Penangkapan tersebut telah dikonfirmasi oleh Kadiv Humas Polri Irjen Argo Yuwono, dengan mengatakan, “Ya, betul (ditangkap). Tadi sore sekitar jam 17.00 WIB di rumahnya.”
Yahya Waloni ditangkap karena diduga terlibat dalam kasus penistaan agama, dia dilaporkan ke Bareskrim Polri oleh komunitas Masyarakat Cinta Pluralisme karena ceramah yang mengatakan bahwa Bible itu palsu.
Sebelum terlibat dalam kasus ini, Yahya Waloni memang sudah dikenal sebagai ustaz yang frontal dan blak-blakan. Topik ceramah kerap kali kontroversial dan membahas misionaris serta kristenisasi.
Hal itu tentu tidak lepas dari latar belakangnya yang merupakan seorang mantan pendeta. Yahya Waloni sempat terdaftar sebagai pendeta pada Badan Pengelola Am Sinode GKI di Tanah Papua, Wilayah VI Sorong-Kaimana.
Ustaz berusia 50 tahun itu lahir di Kota Manado pada 30 November 1970. Yahya lahir di tengah-tengah keluarga Minahasa yang taat pada agama Kristen.
Selain dikenal sebagai ustaz yang blak-blakan dan frontal, Yahya Waloni juga mendapat julukan sebagai “Ustad Pansos” (Panjat Sosial) dari Denny Siregar karena gemar mengangkat teori tentang agamanya dulu sebagai bahan ‘jualan’ untuk meningkatkan pamornya di mata umat Islam.
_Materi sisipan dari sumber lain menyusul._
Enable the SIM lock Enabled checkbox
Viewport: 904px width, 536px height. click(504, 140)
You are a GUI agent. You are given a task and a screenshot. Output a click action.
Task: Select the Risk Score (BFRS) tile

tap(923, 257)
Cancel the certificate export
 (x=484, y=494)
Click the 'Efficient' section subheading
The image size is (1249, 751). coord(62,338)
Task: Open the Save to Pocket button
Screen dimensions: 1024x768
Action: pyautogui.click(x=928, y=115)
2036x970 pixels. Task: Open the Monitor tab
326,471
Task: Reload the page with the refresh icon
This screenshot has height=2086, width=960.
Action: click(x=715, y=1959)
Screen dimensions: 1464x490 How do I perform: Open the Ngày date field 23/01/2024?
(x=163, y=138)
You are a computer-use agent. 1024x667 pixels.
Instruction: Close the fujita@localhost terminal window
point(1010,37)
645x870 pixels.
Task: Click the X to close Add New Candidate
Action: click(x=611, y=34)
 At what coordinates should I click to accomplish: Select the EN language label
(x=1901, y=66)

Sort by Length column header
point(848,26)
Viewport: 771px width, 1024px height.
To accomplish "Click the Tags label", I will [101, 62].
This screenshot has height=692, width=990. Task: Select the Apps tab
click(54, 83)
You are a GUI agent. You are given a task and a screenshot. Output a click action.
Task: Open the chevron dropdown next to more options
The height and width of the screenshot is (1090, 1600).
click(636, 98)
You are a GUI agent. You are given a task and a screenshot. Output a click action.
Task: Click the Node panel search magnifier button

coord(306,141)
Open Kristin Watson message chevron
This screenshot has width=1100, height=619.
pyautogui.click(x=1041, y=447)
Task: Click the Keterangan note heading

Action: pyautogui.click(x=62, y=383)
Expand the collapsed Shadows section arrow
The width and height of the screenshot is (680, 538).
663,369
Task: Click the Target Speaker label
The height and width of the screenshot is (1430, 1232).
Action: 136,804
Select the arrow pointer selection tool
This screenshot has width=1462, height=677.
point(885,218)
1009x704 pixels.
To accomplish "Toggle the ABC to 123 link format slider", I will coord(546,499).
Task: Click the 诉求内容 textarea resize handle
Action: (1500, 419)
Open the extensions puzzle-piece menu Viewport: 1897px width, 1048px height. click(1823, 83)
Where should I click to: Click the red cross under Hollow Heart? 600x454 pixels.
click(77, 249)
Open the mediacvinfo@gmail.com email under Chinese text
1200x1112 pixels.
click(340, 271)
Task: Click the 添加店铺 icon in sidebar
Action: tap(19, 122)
Yahya Waloni secara sah mulai memeluk Islam pada Rabu, 11 Oktober 2006, melalui tuntutan Sekretaris Pimpinan Cabang Nahdlatul Ulama (NU) Tolitoli, Komarudin Sofa.
Setelah memeluk Islam, nama Yahya Yopi Waloni diganti menjadi Muhammad Yahya. Nama istrinya Lusiana diganti menjadi Mutmainnah.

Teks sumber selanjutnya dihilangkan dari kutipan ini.